§ **What is required**:
What you return should be the lines of the data containing "computer", each in full.

Stored data entries:
※ ※ ※

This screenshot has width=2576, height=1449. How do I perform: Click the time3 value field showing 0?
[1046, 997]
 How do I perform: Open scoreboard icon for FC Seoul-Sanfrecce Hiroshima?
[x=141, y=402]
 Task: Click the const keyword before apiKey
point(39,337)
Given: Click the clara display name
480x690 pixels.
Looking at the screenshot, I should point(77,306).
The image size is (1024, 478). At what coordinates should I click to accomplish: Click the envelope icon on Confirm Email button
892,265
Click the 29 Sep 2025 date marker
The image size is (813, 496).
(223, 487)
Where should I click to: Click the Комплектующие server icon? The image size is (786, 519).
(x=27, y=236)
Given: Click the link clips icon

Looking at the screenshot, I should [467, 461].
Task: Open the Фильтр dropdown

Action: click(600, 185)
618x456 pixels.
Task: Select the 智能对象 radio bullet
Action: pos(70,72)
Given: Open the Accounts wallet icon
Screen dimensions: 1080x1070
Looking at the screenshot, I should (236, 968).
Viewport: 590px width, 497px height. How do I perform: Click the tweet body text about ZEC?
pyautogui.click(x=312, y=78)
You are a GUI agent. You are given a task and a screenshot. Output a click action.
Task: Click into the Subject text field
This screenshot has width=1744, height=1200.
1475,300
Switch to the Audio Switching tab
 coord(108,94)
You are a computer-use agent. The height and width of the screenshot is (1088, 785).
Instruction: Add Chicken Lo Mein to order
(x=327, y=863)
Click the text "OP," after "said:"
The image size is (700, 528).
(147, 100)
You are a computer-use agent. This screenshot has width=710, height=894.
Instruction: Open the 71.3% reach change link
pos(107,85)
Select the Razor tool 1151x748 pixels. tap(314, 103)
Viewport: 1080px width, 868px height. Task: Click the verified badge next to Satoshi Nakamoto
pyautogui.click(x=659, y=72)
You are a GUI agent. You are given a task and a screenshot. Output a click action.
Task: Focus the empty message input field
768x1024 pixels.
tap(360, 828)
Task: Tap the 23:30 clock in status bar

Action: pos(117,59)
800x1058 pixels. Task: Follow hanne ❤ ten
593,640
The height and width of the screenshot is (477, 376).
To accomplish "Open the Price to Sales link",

※ ※ ※

§ **Finished task**:
You are a computer-use agent. The height and width of the screenshot is (1088, 785).
You are a computer-use agent. This screenshot has width=710, height=894.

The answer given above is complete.